[Start of Attachment]

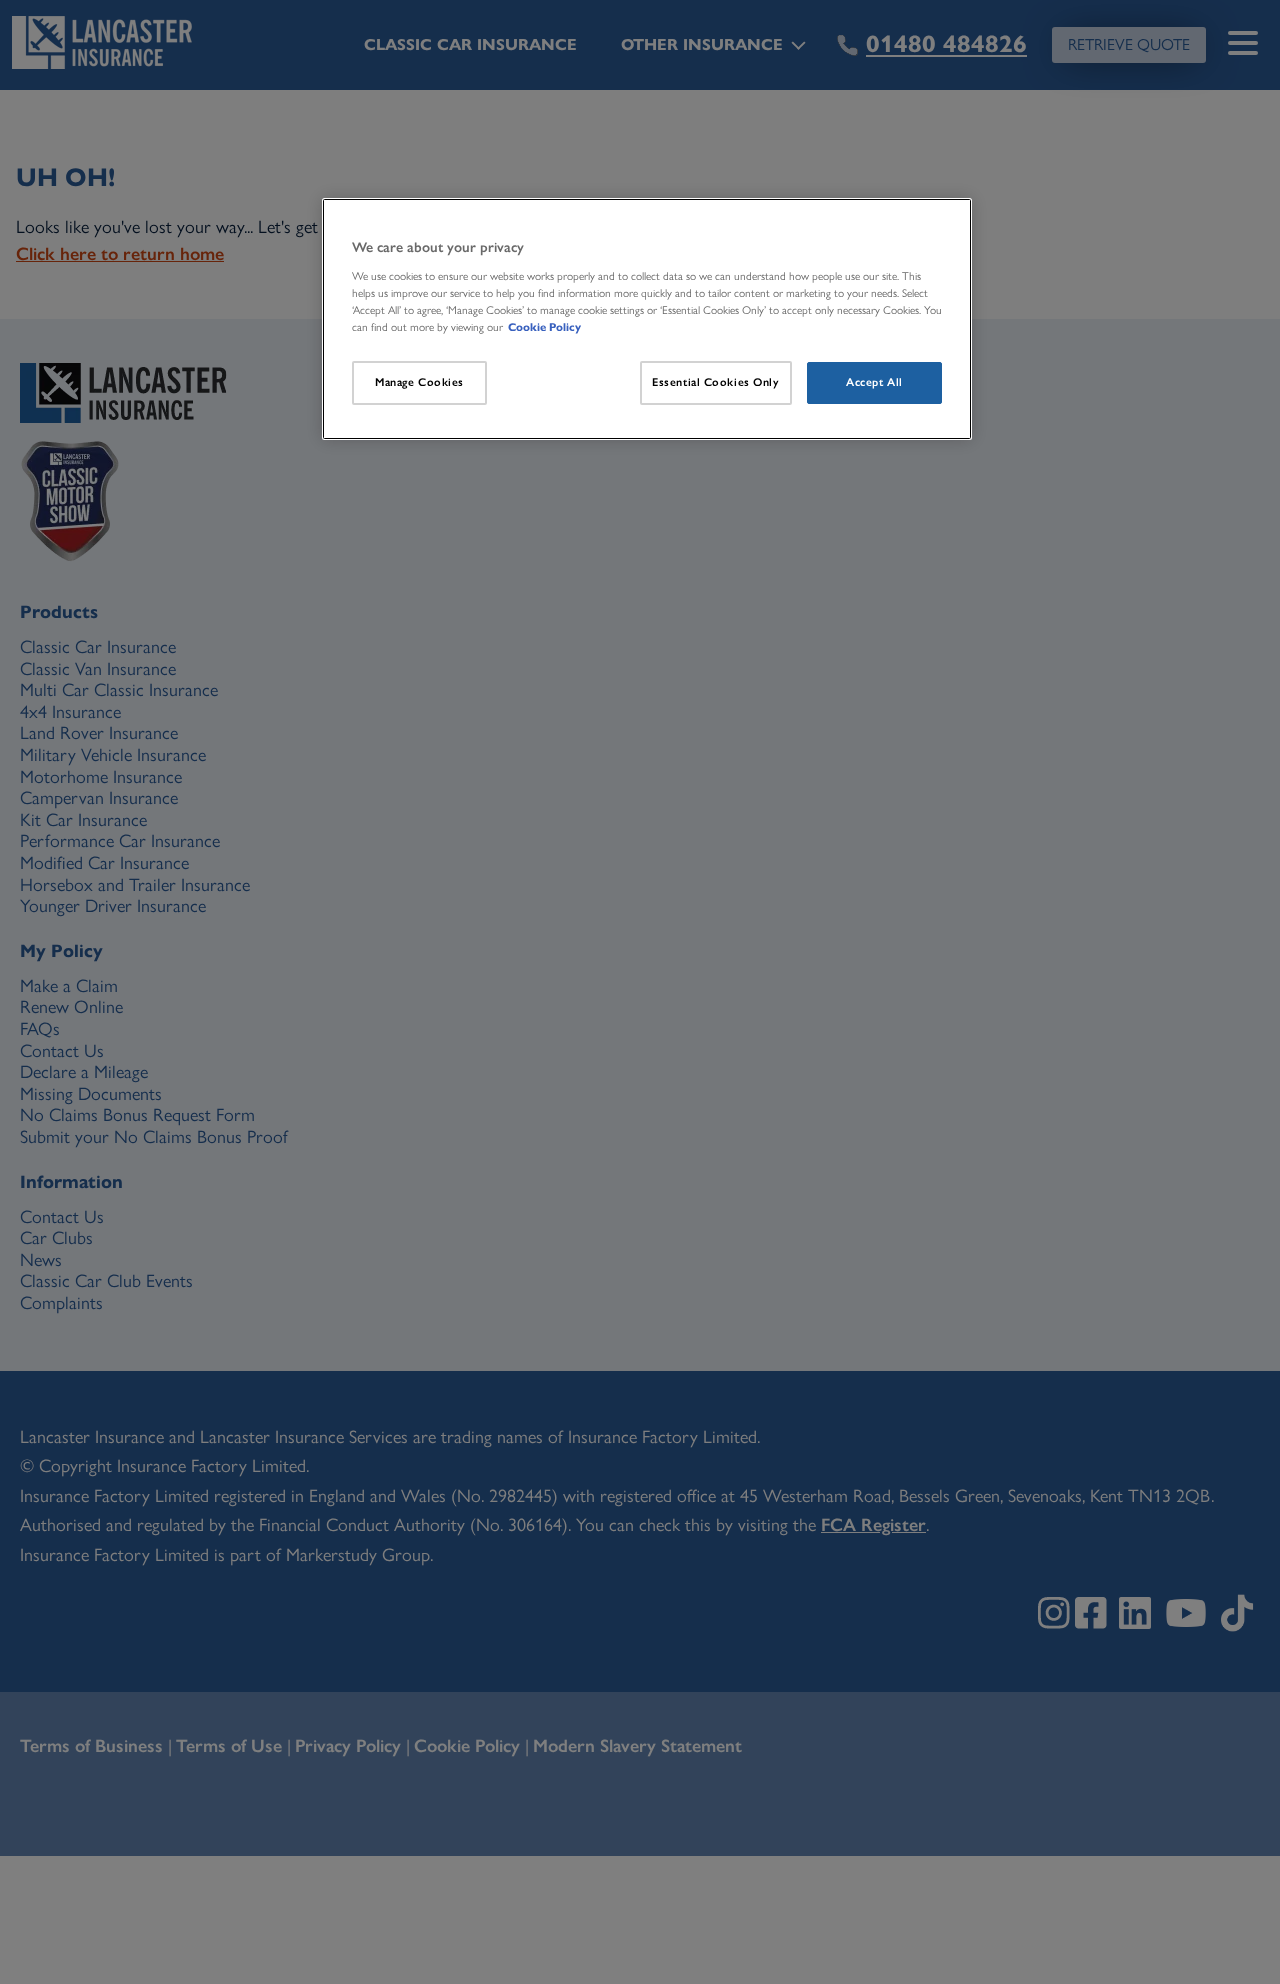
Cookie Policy (544, 327)
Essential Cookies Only (716, 382)
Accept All (874, 382)
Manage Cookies (419, 382)
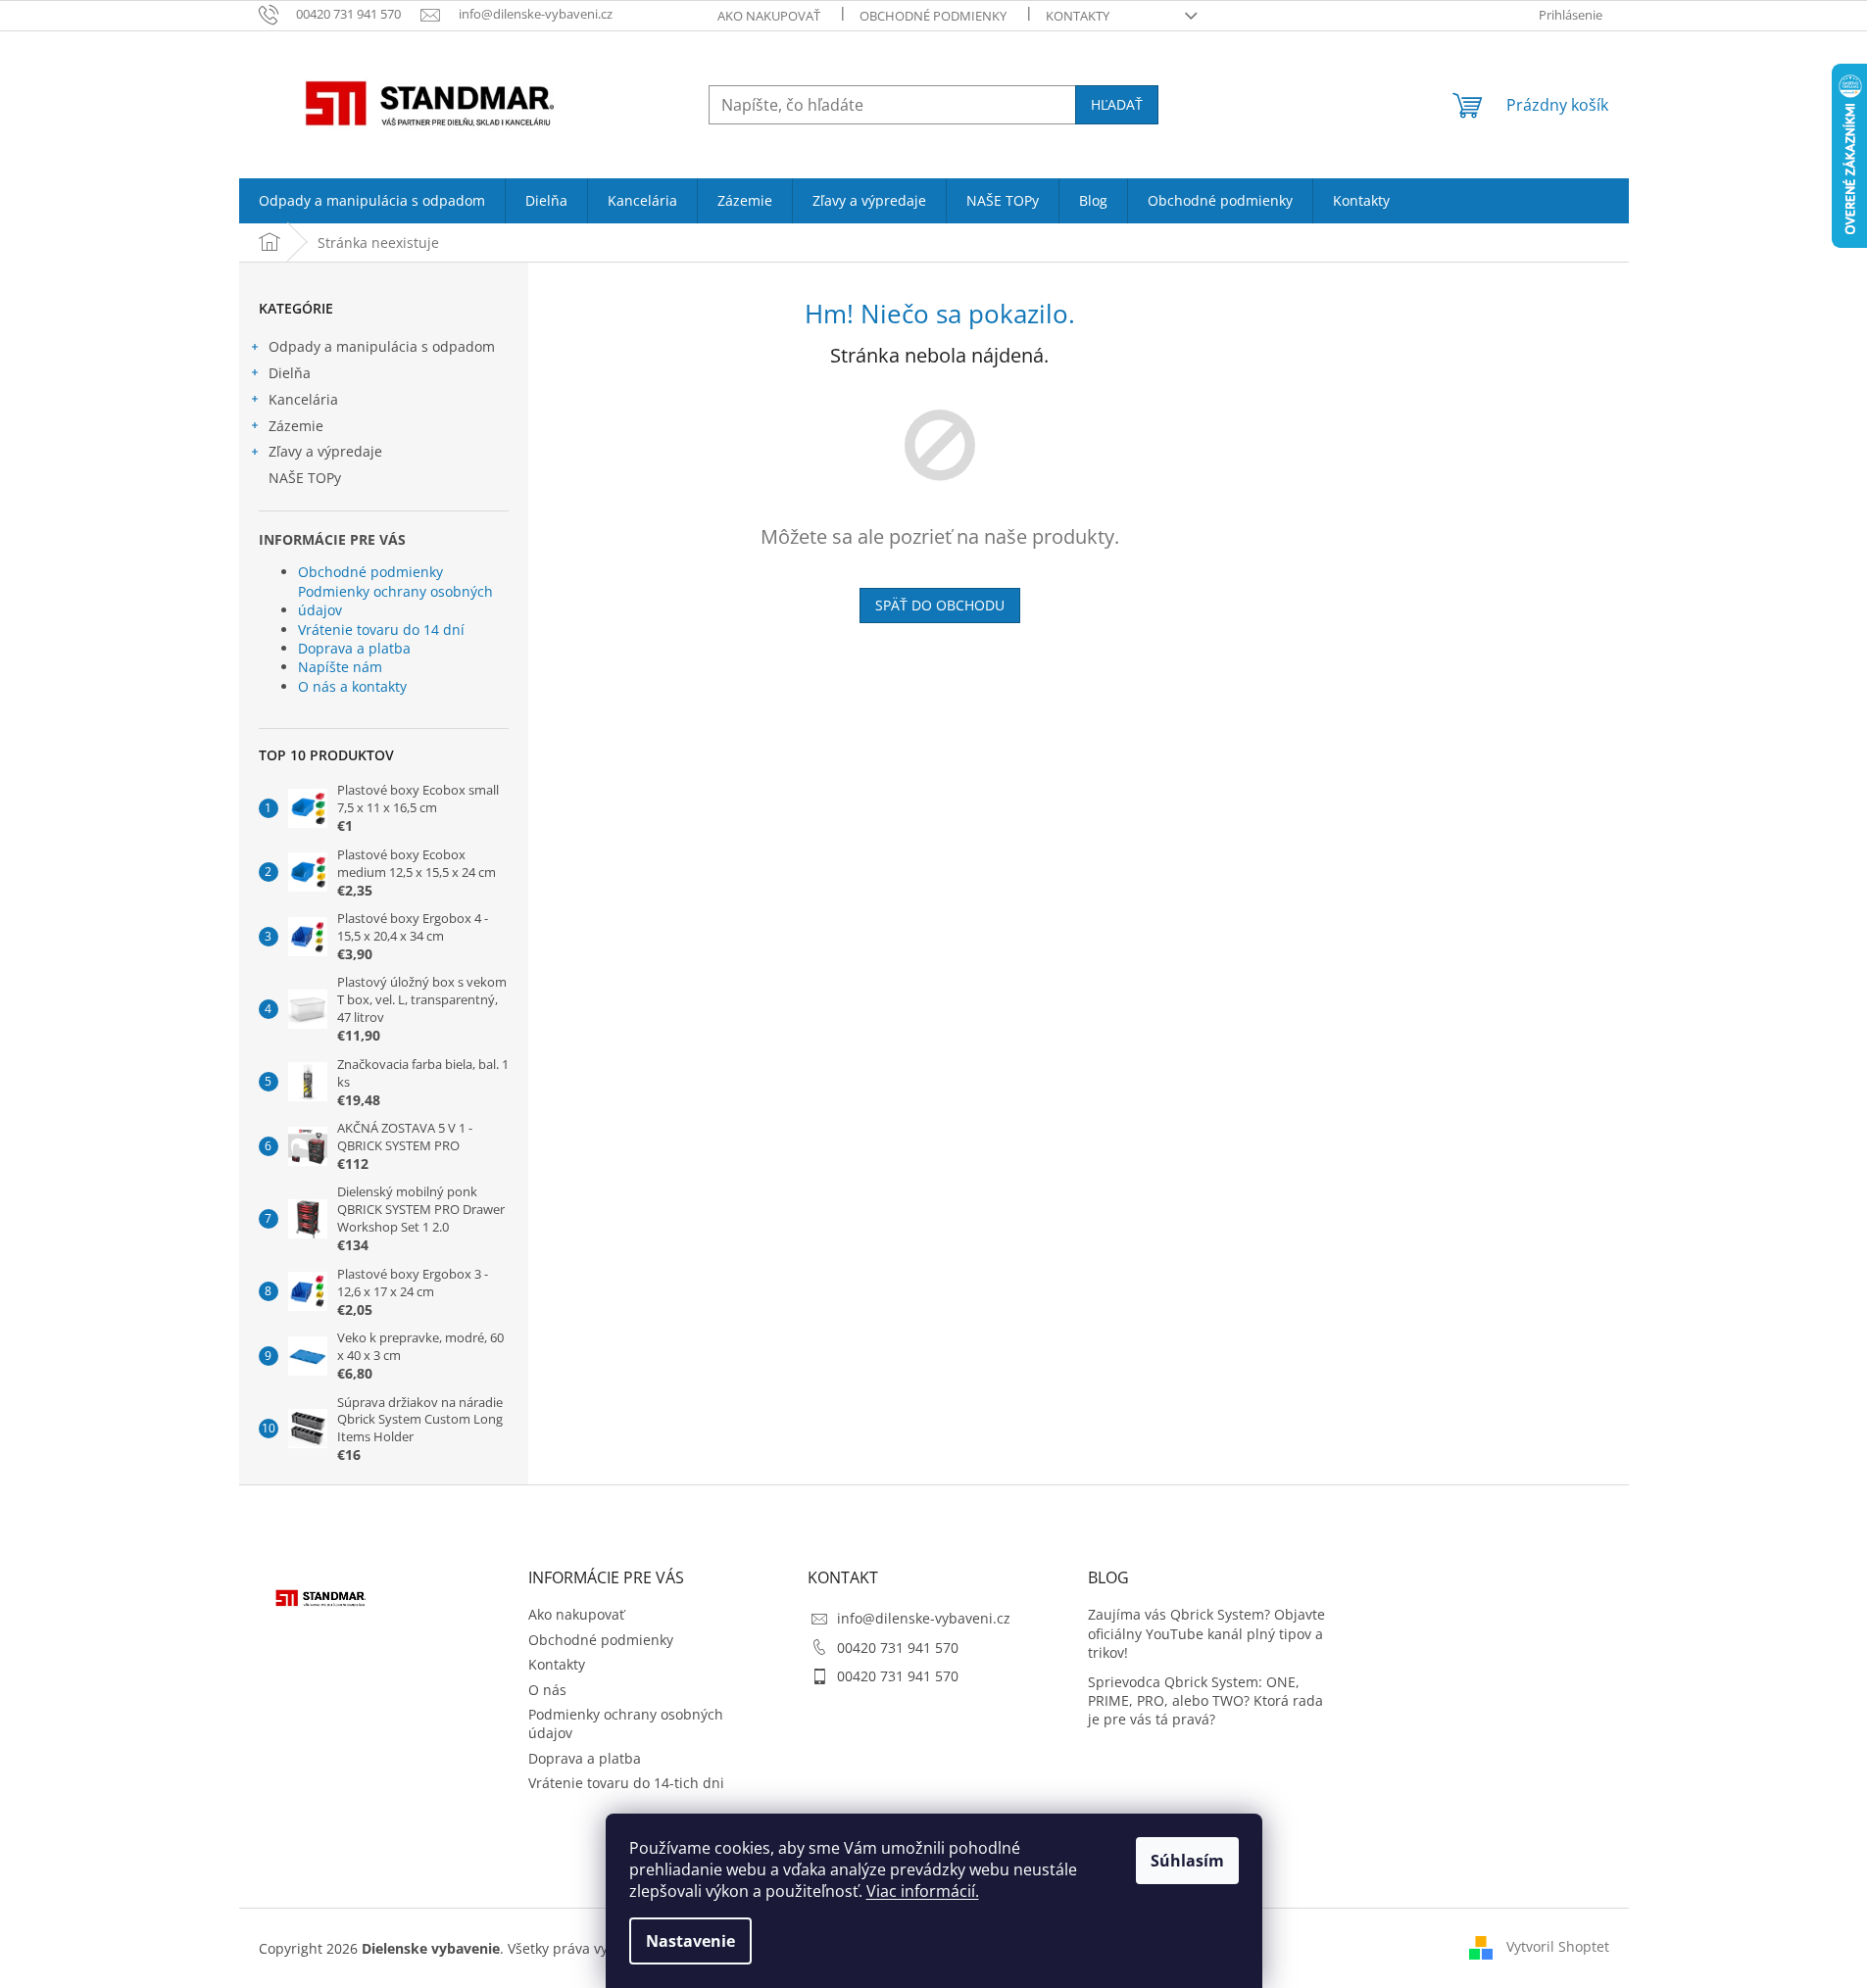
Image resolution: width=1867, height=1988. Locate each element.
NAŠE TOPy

[End of Attachment]

## [WHAT IS BEING ASKED]
Leaving the images out, retype all the material above exactly.

## [RESULT OF THIS TASK]
Cookie Policy (544, 327)
Essential Cookies Only (716, 382)
Accept All (874, 382)
Manage Cookies (419, 382)
Image resolution: width=1867, height=1988. Locate each element.
NAŠE TOPy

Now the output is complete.